S.P: La déontologie, c’est ce qui évite d’être un charlatan, cette déontologie est le fruit de nombreuses années de réflexion et de correction des dérives humaines des professionnels, elle n’est pas une contrainte mais un atout, aujourd’hui elle permettrait d’être reconnu fortement si nous y adhérions fortement car elle éviterait les « prise d’otages » des patients …
Cette déontologie est l’honneur d’un métier, elle permet de refuser un médicament non adapté , elle permet de respecter la personne humaine sans arnaque , c’est vrai qu’elle est parfois lourde à porter, mais c’est aussi la clef du maintien de notre existence en tant qu’hommes et femmes du médicament dans la structure actuelle de notre réseau pharmaceutique , être déontologique, c’est pas être « has been » , regardez comme on critique les politiques véreux, ils ont le pouvoir sans déontologie et le peuple les rejette , extrapolez à notre profession …
P.L: Un débat qui existe depuis la création du métier d’apothicaire: crois-tu que Profession de Santé et commerçant sont compatibles pour notre avenir?
S.P : Lors d’une session HEC Executive s’est posée la question.

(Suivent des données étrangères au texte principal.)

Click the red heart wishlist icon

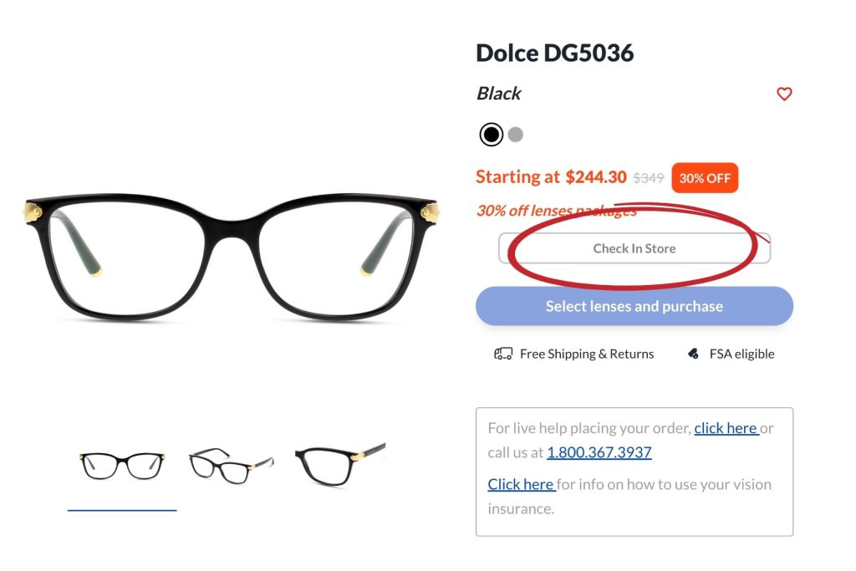784,94
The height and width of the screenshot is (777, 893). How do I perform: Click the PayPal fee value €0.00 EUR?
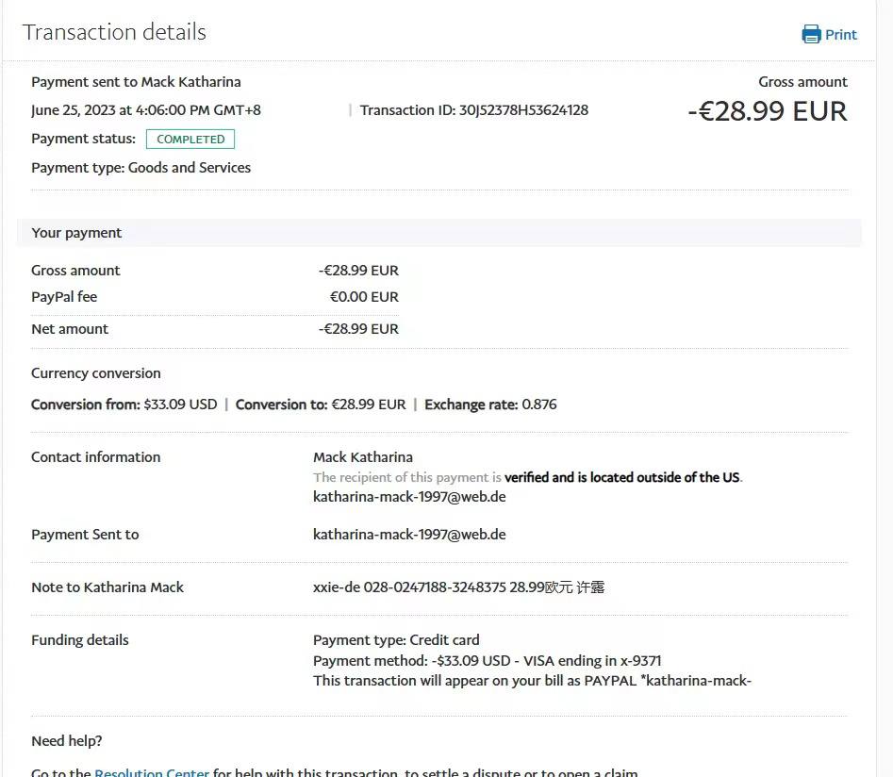coord(363,297)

Le challenge n’est pas d’être un bon commerçant … c’est assez facile… le challenge est d’être performant économiquement tout en restant éthique , voir les réponses au-dessus, nous pouvons être performants économiquement et ethniquement , mais la performance économique seule … c’est un autre métier pa protégé par un monopole , c’est autre chose que le petit teigneux caché derrière des colosses qui agresse en sachant qu’il est protégé . Mais aujourd’hui il faut résister car tout est fait pour nous mettre en difficulté justement , pour faire rompre cet équilibre , et dire « voyez ils ne sont pas éthiques, laissez-nous faire au moins cela sera économique ».

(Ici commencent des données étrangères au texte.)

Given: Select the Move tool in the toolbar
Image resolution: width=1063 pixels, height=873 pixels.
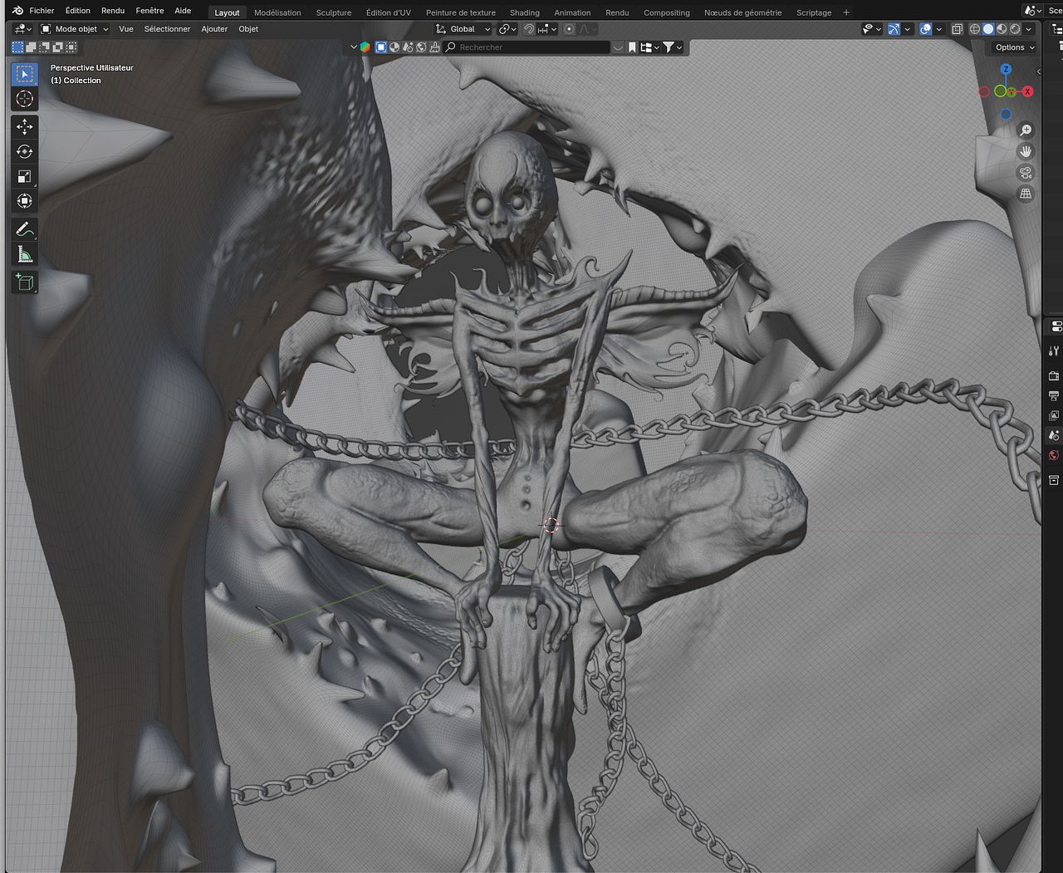Looking at the screenshot, I should pos(24,126).
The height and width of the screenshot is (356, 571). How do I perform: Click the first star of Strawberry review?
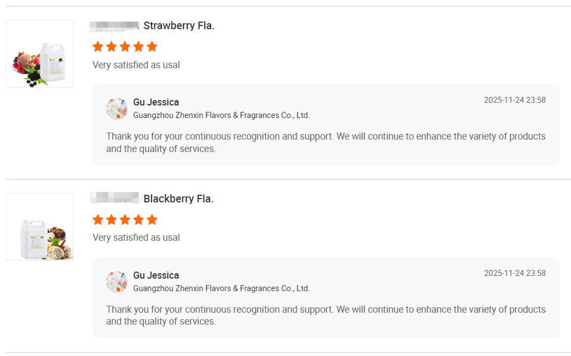click(x=98, y=46)
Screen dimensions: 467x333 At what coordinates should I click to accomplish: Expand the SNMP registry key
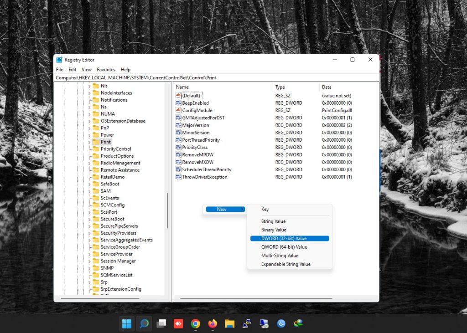pos(89,268)
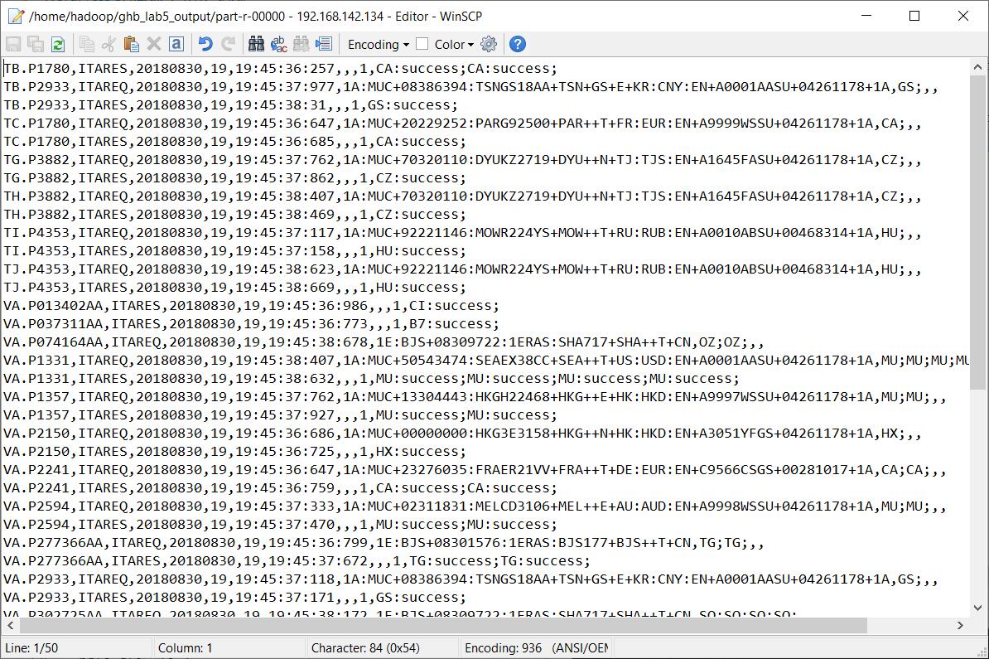Open the Replace text tool

[x=278, y=44]
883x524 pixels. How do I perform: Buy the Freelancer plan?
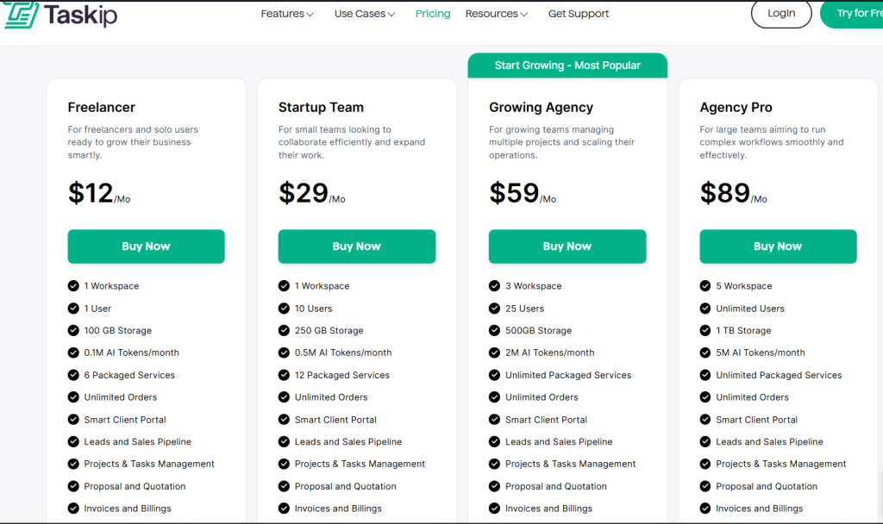[146, 246]
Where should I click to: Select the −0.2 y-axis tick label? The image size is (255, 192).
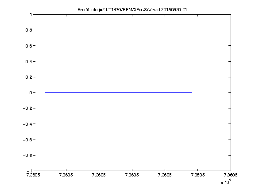27,108
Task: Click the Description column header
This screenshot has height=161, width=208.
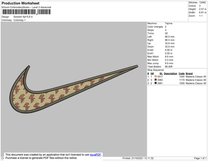Action: pyautogui.click(x=171, y=74)
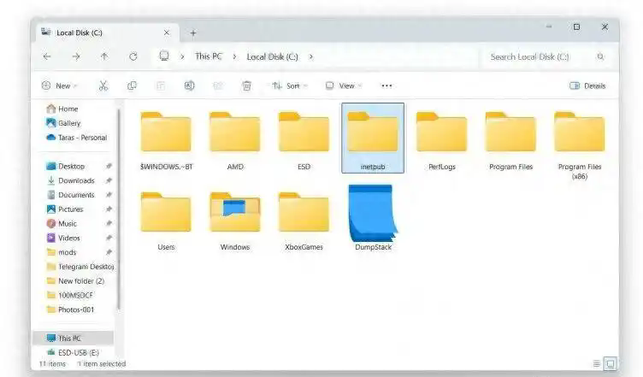
Task: Click the navigation pane vertical scrollbar
Action: 119,214
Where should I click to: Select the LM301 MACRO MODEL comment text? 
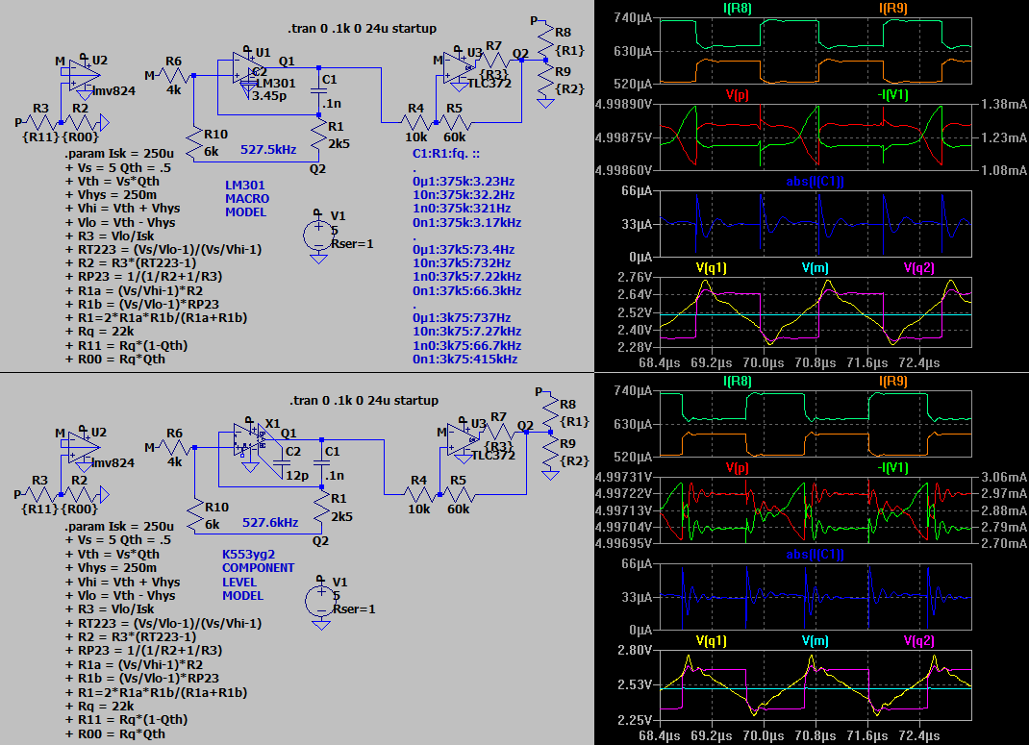tap(246, 198)
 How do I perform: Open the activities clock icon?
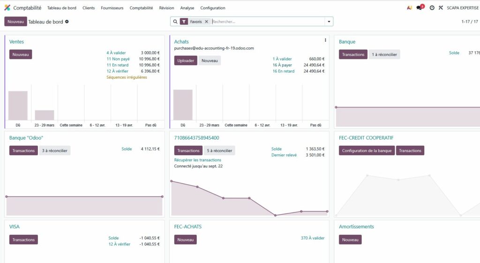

P.L: Je connais ton « combat » pour faire respecter la loi sur le port du badge obligatoire, explique nous en quoi cela est si important.
S.P: Cela peut sembler ridicule aux yeux de beaucoup, mais remettons nous dans un autre contexte, par exemple à l’hôpital, si une personne rentre dans votre chambre et s’occupe de vous parfois intimement est-ce le patron, l’assistant, l’interne, le brancardier, la flemme de ménage ???

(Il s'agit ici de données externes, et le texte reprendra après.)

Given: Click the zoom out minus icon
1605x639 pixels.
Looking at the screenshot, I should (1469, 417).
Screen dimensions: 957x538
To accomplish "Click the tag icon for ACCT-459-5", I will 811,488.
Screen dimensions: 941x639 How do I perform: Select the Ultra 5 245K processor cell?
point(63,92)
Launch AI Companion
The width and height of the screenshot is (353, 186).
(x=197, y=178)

voilà ce que peut ressentir une personne qui entre en pharmacie et s’adresse à des personnes non identifiées, de plus pour nous , nos patients ne réagissent pas pareil et ne demandent pas la même chose , s’ils s’adressent à un apprenti, un étudiant, un préparateur ou un pharmacien.
cette demande d’identification ressort toujours dans les enquêtes de satisfaction patient, alors …. et puis l’état a besoin d’argent si un jour il réalise que c’est 3700 euros par non port du badge!!! ceci mis à part, c’est important de savoir à qui on s’adresse et cela hiérarchise les taches aussi
P.L: Merci d’avoir accepté de répondre à ces quelques questions et je te laisse le mot de la fin.
S.P : :Aujourd’hui l’économie de l’officine se porte mal, les problèmes de trésorerie sont extrêmes, ceci pourrait amener les confrères à déraper, mais c’est pire car les conséquences d’une dérive sont parfois l’interdiction d’exercer voire , la fermeture de l’officine la solution est pire que le mal et là commence la spirale infernale de la descente , alors vent debout tenons-nous droits , laissons passer nos tempêtes et n’oublions pas que depuis 1766 nous nous sommes réformés et avons évolué en permanence. Personnellement, je crois beaucoup en notre métier, en la valeur humaine des femmes et hommes pharmaciens qui sont les maillons d’une longue chaine pour le bien être de notre société qui souffre.
Ne baissons pas les bras soyons performants et nous passerons encore les étapes.